#### [TASK DESCRIPTION]
Without adding anything, give again the lines from the one holding "Viewport: 1041px width, 552px height." through the final line of the records, exactly, with both ends included and pictures dropped.

[Items from a data source]
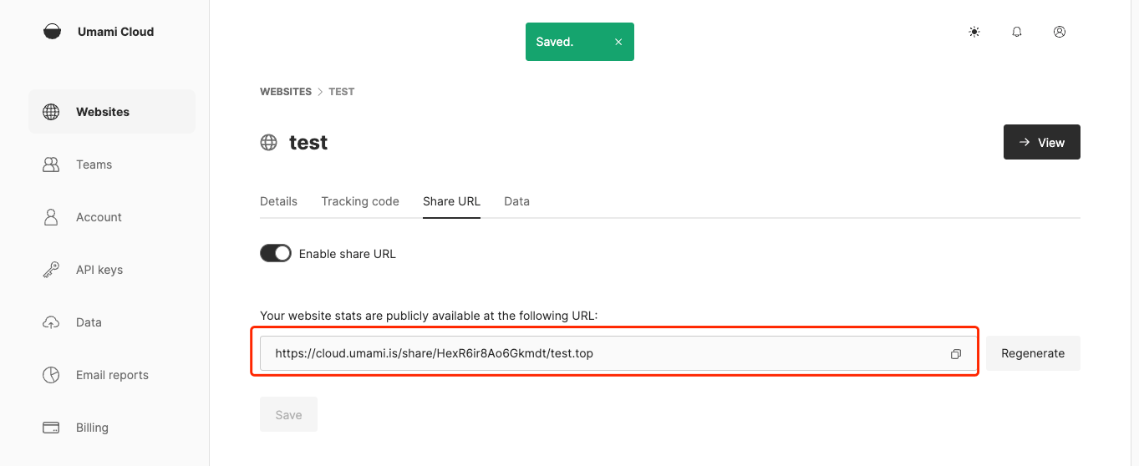Toggle the light/dark theme sun icon
The width and height of the screenshot is (1139, 466).
pyautogui.click(x=974, y=32)
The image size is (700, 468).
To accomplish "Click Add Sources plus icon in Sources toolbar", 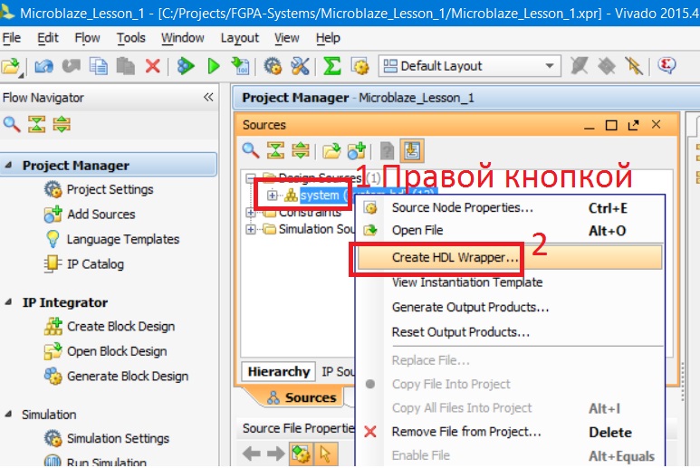I will point(357,150).
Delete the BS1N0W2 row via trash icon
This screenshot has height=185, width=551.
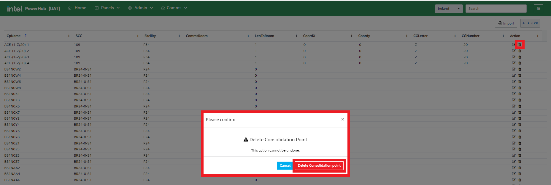(520, 69)
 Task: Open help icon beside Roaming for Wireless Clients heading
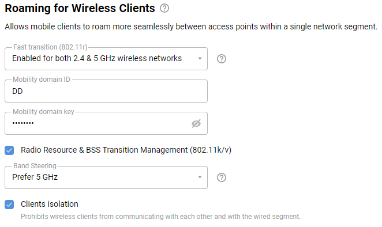tap(164, 8)
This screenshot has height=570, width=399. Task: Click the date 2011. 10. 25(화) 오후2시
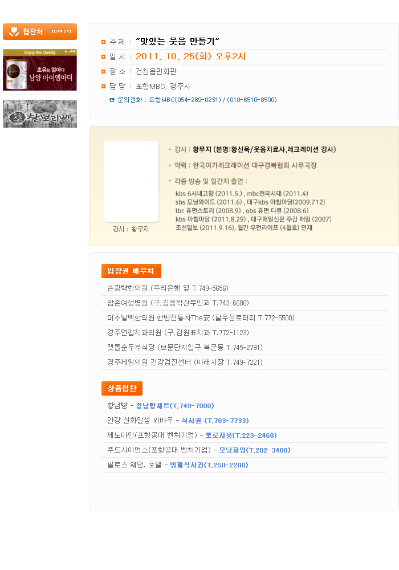[x=191, y=56]
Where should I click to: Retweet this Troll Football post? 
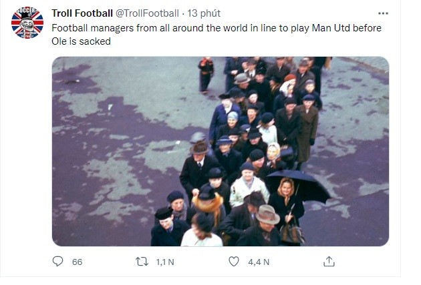pyautogui.click(x=142, y=262)
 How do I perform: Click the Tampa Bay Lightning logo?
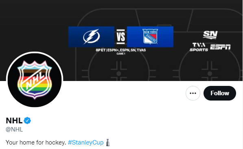pos(91,37)
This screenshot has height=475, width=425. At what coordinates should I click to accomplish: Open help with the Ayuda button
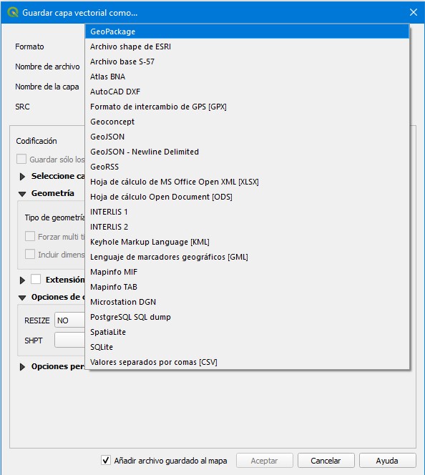coord(387,461)
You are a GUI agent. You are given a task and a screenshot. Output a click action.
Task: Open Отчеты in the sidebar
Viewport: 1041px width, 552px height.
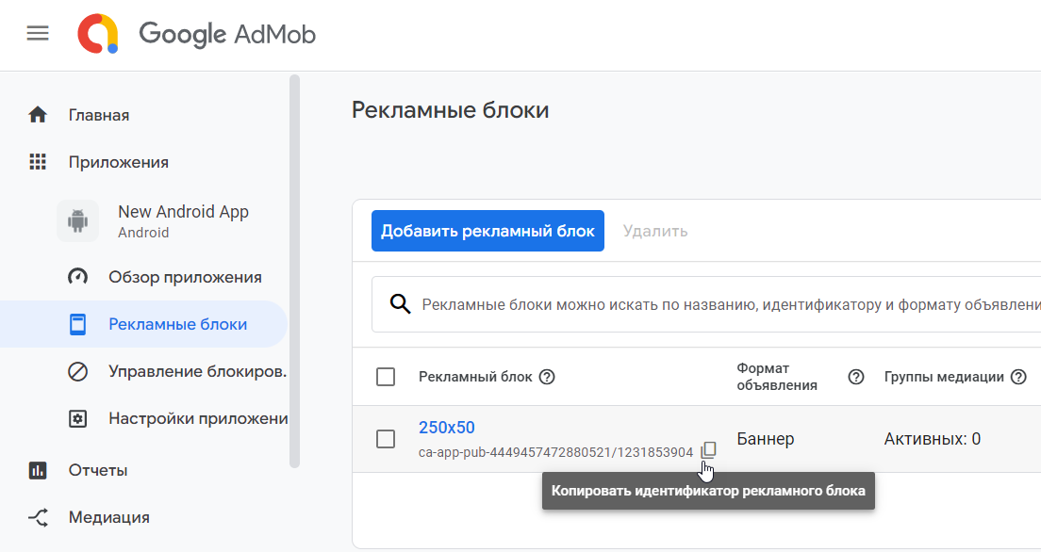click(x=97, y=470)
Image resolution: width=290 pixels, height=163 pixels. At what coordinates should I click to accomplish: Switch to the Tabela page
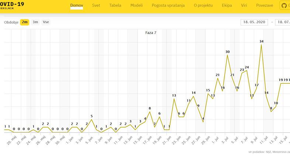click(x=115, y=6)
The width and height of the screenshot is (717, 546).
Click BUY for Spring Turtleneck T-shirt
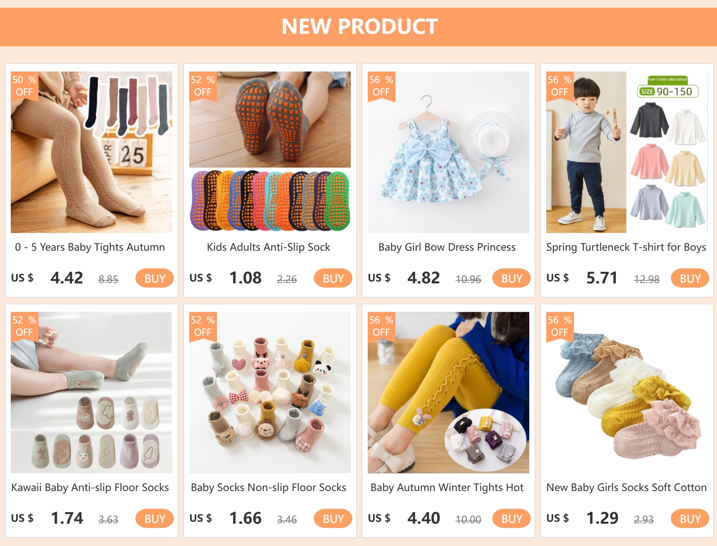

#### [EXERCISE ANSWER]
Viewport: 1041px width, 552px height.
click(x=97, y=470)
Image resolution: width=290 pixels, height=163 pixels. At what coordinates should I click to accomplish: Switch to the Tabela page
click(x=115, y=6)
The width and height of the screenshot is (717, 546).
Click BUY for Spring Turtleneck T-shirt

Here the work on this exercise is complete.